New Delhi: A new deployment strategy implemented by Tata Consultancy Services (TCS) restricts the bench duration to no more than 35 business days annually. The regulation, which will go into effect on 12 June, attempts to maximise worker productivity and adapt to changing corporate requirements.
The new guidelines, which were reviewed by a reputable publishing house and disseminated internally, represent a dramatic change in culture within the biggest provider of IT services in India. The “bench” phase, during which staff members are not actively working on client projects, has historically been used as a buffer for redeployment, transition, or reskilling. In the Indian IT sector, TCS‘s revised structure currently places one of the strictest limits on unallocated time.
The new regulation limits the amount of time that TCS associates can take off the project grid to 225 billable business days per year. The corporation positions the change as a utilisation-driven strategy, which strikes a balance between individual performance measurements and organisational priorities.
The policy’s mandate that bench staff work from the office (WFO) is perhaps its most notable feature. Remote work will no longer be allowed for associates who are not actively employed on billable projects. This is a stark contrast to the remote-friendly and hybrid work style that TCS and other IT majors embraced during and after the COVID-19 pandemic.
TCS is probably trying to improve accountability and guarantee participation in organised upskilling programs, which are another essential element of the new deployment paradigm, by requiring physical presence.
Workers must participate in mandated upskilling programs if they are not assigned within this 35-day period. In order to guarantee that associates are ready for quick deployment when new client opportunities present themselves, they include organised internal learning modules, certifications, or participation in internal projects.
Additionally, the business has opposed the allocation of numerous short-term projects, indicating a move toward longer, more consistent client engagements. The goal of this policy is to increase delivery cycle predictability and decrease turnover, particularly in the face of a dynamic global business climate.
With more than 600,000 workers worldwide, TCS has often avoided mass layoffs in favour of managing staff through internal redeployment and performance filtering.

Extracted entries
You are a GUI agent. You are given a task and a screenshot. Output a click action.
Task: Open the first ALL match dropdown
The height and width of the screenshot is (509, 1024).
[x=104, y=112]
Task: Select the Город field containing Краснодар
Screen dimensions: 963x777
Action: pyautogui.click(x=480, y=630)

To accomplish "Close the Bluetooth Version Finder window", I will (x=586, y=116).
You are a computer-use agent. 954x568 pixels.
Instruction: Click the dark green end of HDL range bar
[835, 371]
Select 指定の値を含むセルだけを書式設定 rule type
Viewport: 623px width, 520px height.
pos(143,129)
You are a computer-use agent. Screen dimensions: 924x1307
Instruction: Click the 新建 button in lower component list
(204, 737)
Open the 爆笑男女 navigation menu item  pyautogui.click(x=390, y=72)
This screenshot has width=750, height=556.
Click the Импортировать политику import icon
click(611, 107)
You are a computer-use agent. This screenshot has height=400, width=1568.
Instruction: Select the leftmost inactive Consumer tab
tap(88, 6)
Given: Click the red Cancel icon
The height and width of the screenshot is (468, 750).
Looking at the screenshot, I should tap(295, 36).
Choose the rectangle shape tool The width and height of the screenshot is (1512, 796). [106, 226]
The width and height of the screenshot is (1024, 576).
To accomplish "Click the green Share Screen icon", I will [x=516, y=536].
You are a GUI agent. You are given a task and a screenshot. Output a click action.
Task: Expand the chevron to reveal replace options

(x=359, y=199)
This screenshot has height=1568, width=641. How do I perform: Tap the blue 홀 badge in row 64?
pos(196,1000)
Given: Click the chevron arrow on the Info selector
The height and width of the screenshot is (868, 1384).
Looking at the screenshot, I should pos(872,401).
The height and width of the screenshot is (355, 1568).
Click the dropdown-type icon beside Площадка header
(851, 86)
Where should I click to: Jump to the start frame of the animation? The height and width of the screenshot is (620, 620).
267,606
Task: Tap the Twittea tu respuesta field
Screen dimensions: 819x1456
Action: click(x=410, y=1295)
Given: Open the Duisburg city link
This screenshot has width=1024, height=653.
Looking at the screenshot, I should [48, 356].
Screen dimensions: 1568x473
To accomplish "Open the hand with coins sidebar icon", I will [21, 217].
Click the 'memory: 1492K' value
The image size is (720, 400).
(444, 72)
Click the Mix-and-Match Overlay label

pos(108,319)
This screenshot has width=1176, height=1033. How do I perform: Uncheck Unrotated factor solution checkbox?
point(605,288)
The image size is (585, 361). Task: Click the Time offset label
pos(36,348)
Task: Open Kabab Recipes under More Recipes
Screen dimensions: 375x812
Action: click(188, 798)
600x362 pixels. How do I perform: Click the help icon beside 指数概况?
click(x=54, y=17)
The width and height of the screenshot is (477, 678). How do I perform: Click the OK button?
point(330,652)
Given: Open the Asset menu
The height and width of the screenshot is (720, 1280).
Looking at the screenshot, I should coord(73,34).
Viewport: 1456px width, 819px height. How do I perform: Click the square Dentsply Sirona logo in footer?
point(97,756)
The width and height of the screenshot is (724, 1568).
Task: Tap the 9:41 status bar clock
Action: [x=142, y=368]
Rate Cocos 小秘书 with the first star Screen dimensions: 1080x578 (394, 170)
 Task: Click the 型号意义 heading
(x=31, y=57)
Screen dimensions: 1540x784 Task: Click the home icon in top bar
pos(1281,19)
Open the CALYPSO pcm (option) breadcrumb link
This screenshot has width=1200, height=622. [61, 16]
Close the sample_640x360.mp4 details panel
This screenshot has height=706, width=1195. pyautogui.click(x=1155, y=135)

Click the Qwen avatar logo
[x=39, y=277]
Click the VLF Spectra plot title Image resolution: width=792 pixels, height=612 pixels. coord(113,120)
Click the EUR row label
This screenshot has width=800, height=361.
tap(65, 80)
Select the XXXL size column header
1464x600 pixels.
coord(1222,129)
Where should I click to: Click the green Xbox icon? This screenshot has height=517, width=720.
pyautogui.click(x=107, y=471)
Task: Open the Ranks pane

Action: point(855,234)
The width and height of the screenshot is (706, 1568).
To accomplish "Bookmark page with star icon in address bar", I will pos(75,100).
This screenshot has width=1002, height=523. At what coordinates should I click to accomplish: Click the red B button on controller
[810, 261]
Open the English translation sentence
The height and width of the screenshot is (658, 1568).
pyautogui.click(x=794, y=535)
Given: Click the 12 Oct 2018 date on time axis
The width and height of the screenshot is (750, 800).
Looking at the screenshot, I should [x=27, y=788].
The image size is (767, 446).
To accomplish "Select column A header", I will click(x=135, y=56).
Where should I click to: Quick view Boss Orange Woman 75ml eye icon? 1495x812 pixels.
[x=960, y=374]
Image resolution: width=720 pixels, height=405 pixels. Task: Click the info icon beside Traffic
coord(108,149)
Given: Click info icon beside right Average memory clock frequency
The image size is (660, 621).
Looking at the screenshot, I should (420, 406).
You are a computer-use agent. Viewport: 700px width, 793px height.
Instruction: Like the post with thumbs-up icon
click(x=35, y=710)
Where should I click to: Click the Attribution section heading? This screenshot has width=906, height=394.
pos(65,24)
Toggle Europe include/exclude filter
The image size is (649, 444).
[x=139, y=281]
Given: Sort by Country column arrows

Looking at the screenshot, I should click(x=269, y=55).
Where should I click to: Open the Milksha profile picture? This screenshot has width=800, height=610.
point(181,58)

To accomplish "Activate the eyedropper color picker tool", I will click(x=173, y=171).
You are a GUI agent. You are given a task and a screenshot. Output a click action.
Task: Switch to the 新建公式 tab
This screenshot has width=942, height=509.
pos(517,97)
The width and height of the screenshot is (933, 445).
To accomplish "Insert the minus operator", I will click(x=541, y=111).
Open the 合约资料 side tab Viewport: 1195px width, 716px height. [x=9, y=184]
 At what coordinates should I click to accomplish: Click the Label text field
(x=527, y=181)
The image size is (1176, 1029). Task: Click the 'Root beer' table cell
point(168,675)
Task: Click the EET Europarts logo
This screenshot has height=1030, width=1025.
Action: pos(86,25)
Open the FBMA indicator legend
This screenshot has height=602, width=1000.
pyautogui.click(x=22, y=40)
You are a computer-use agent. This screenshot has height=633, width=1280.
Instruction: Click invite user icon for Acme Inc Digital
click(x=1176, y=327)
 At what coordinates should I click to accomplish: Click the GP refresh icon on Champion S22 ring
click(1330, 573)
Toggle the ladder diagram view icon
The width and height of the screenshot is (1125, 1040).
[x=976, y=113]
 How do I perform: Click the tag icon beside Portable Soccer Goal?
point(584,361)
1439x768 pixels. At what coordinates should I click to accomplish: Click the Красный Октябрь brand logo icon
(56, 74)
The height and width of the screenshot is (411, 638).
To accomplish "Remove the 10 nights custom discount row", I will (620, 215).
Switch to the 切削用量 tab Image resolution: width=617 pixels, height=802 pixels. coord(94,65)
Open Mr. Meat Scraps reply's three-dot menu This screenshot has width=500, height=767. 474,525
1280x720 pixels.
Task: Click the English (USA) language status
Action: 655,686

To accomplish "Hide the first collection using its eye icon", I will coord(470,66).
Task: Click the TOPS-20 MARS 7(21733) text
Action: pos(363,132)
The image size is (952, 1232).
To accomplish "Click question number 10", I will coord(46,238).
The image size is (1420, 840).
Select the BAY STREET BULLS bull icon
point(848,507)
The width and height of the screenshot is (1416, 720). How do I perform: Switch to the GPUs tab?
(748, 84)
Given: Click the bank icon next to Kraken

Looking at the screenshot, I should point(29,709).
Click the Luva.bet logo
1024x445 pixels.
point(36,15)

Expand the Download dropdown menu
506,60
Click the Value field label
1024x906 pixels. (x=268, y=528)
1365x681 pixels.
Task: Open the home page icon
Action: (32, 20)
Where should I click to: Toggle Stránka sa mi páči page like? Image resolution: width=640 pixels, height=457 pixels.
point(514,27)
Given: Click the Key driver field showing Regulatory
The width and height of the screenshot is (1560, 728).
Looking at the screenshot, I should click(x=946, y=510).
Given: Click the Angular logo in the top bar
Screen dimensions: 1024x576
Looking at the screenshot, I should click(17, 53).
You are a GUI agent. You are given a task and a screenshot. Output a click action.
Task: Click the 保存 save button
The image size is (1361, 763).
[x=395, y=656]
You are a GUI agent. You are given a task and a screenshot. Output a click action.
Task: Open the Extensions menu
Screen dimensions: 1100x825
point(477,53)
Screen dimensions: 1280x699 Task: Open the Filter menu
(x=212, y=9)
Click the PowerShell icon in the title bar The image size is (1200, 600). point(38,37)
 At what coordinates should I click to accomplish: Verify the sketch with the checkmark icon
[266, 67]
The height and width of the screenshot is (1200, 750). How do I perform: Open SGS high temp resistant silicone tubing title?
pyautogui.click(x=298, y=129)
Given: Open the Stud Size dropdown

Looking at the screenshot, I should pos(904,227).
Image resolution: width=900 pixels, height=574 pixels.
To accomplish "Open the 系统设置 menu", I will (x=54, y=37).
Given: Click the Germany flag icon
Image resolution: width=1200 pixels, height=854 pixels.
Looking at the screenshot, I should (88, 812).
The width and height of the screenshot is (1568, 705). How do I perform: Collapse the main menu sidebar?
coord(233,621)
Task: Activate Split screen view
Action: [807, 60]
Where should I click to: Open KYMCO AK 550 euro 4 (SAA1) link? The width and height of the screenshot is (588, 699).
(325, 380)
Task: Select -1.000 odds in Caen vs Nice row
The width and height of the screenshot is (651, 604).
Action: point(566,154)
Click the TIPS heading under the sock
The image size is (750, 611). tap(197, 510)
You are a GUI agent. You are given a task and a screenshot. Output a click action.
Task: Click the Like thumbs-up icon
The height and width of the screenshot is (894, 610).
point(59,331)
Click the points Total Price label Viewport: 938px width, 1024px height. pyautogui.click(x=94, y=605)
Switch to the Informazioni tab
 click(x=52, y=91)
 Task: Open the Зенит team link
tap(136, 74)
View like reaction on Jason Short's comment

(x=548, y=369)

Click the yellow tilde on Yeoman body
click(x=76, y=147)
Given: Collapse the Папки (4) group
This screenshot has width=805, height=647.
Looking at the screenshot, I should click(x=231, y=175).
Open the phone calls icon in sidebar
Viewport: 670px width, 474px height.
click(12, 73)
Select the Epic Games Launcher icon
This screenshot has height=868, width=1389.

Tasks and exercises
**a)** Determine whether each statement agrees with the TCS bench policy article: (i) the policy takes effect on 12 June; (ii) bench staff may keep working remotely; (iii) TCS has often relied on mass layoffs to manage staff. For each, answer yes or no and quote the deciding words of the article.
**b)** Transcribe everything in the TCS bench policy article from "The new guidelines, which" down to "and organisational priorities.".

Solutions in order
**a)**
(i) Yes: "which will go into effect on 12 June"
(ii) No: "Remote work will no longer be allowed for associates who are not actively employed on billable projects."
(iii) No: "TCS has often avoided mass layoffs in favour of managing staff through internal redeployment and performance filtering."

**b)**
The new guidelines, which were reviewed by a reputable publishing house and disseminated internally, represent a dramatic change in culture within the biggest provider of IT services in India. The “bench” phase, during which staff members are not actively working on client projects, has historically been used as a buffer for redeployment, transition, or reskilling. In the Indian IT sector, TCS‘s revised structure currently places one of the strictest limits on unallocated time.
The new regulation limits the amount of time that TCS associates can take off the project grid to 225 billable business days per year. The corporation positions the change as a utilisation-driven strategy, which strikes a balance between individual performance measurements and organisational priorities.